松本人志と『週刊文春』の裁判の行方が注目されている中で、ちょっと驚きのニュースが出ている。「電撃和解」があると一部メディアが報じたのだ。
簡単におさらいすると、松本は’23年末に『週刊文春』に、複数の女性に性的行為を強要したと報じられた。松本は報道を全面否定し、名誉を毀損されたとして、同誌の発行元である『文芸春秋社』と同誌編集長を相手取り、5億5千万円の損害賠償を求め裁判を起こした。
松本は裁判に注力するため、芸能活動を休止すると発表。今年3月、第1回口頭弁論が東京地裁で開かれたが、 松本自身は出廷しなかった。
松本サイドがみせた”焦り”
そして、第2回弁論準備手続が8月に行われる予定だったが、延期となった。これが憶測を呼んでいるようなのだ。
その間、“不穏”な動きもあった。
『週刊文春』(7月18日号)が、松本の代理人である田代政弘弁護士が探偵事務所に依頼して被害を訴えていた女性の身辺調査をしていたと報じたのだ。
また、記事によれば田代弁護士自らが女性と親交のある人物に接触、女性を説得して出廷を辞めさせるよう依頼したという。
「このままでは分が悪い。

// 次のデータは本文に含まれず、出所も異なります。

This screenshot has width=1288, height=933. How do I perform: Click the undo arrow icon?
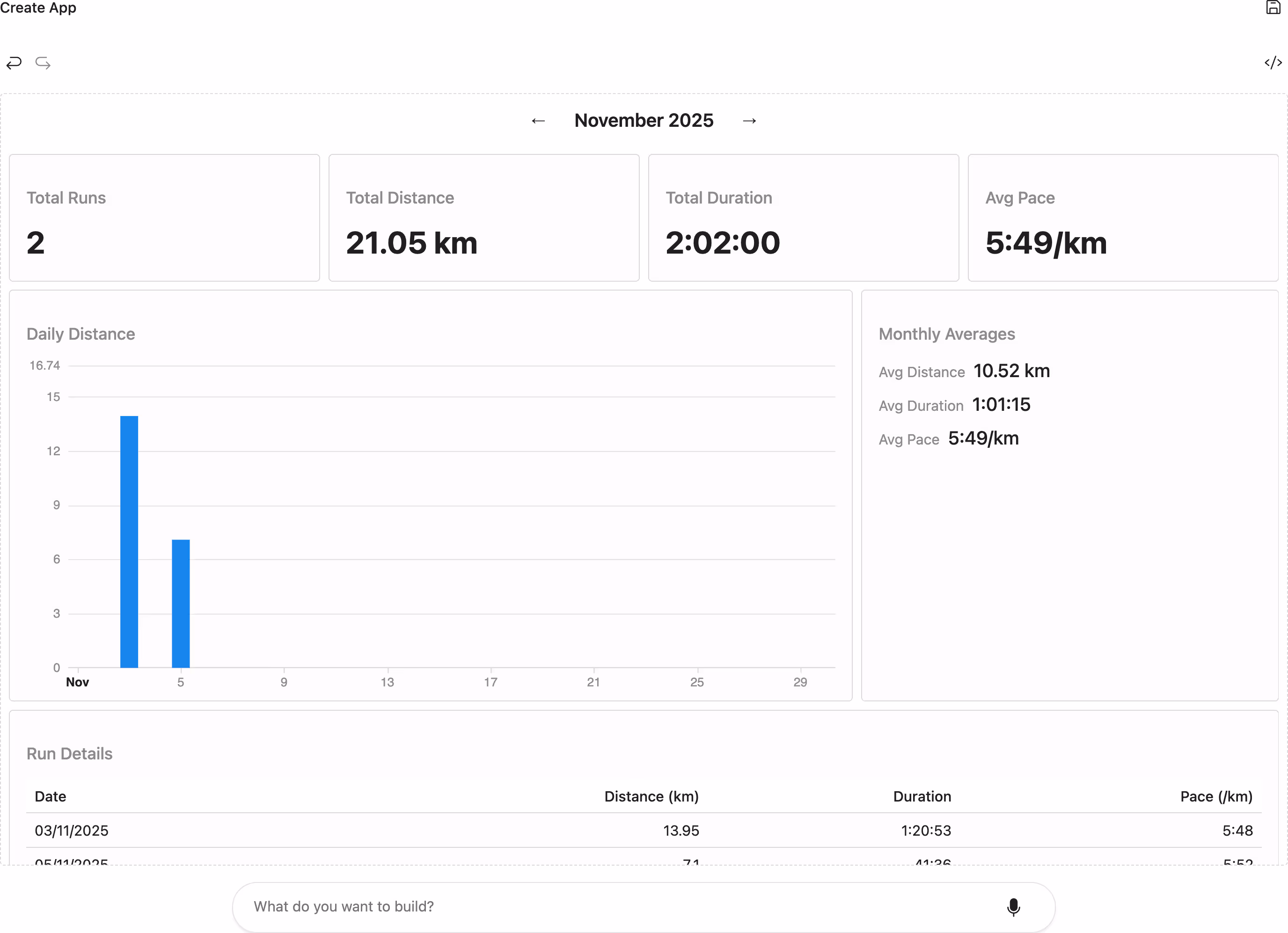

報道の通りであれば、勝てないまでもなんとか和解に持ち込めることができるようにあの手この手を使って、自分たちが有利になるようにしたいということでしょうが、松本さんサイドに“焦り”が出てきているように感じます」(女性誌記者)
そんな中で、情報番組などにコメンテーターとして出演する細野敦弁護士が8月28日に自身のYouTubeチャンネルを更新し、
《8月中に和解ができるのかどうかってところじゃないですかね。水面下で進行している和解、合意の話が、そんなに長くは引っ張れないと思うので》
と、両者が和解に向けて動いていて、“和解が成立する可能性が高い”と見解を示した。
細野弁護士の見解に対し、SNSでは
《鋭い。芯を食ってる》
《ありえる話だ》
という声もあるが、前出の女性誌記者を含め週刊誌記者たちは
「細野弁護士は8月14日の第2回弁論準備手続きが直前に延期になり、さらに次の日程が決まっていないことが、和解に向けて動いており、それが成立する可能性が高い根拠として述べていますが、根拠としては薄すぎます。和解ということは松本サイドが訴えを取り下げることになります。その条件として文春サイドに求めるのは記事内容に間違いがあったと認めさせることだと思いますが、それはあり得ないことです。なぜなら、それをすると“週刊誌は嘘ばかり書いてる”、“ウソ記事で1人の人生を奪っている”と週刊誌批判をしているネット民や松本のファンは“それ見たことか”と一斉に週刊誌攻撃をするでしょうから」
と、文春サイドが和解に応じることには“違和感がある”と口を揃える。
局事情で降板と“自ら降板”は大きく違う
「仮に無条件で松本サイドが訴えを取り下げた場合は、裁判で勝てないと判断したからだろうととられかねない。それはすなわち、文春報道が“事実”だと認めることになるので、それもないと思います」(前出・女性誌記者)
また、和解が囁かれる裏で、松本の“テレビ復帰”もウワサされてきたが、テレビ局関係者によれば、
「何年か先はわかりませんが当面はないでしょう。あくまで疑惑であって本人が否定しているにもかかわらず局側から休業をお願いしたなら、決着がついて松本さんが勝った場合は戻ることになるでしょう。ですが、まだ白黒ハッキリしていない時点で自ら身を引いてしまったので、局側に対して相当迷惑をかけています。イメージが悪くなったタレントをあえてまた起用することはないと思います。代わりのタレントで何とかなっていて、松本さんがいなくなって困っているという話も出てないですから……」
と、復帰がないと断言はしないが、かなり難しいのではないかという。
そして、広告代理店の社員にも話を聞くと、
「難しいのではないでしょうか。特定の飲み会の記事で裁判になっていますが、他の飲み会での話やエステ店でセラピストにセクハラしたとも報じられています。熱狂的なファンは信じようとしませんが、女性を嫌悪感を抱いている女性も少なくない。それはスポンサーも同様です。番組が使いたいと言ってもスポンサーが首を縦に振らないでしょうし、編成だってOKしないでしょう。過去に何年もかかってテレビ復帰した例はありますが、今はそうはいきません」
とテレビ復帰へのハードルはかなり高いようだ。
“和解”に“テレビ復帰”という可能性の低い曖昧な情報が錯綜するのは、週刊誌やテレビ界のことをよくわかっていない人が多いからだろう――。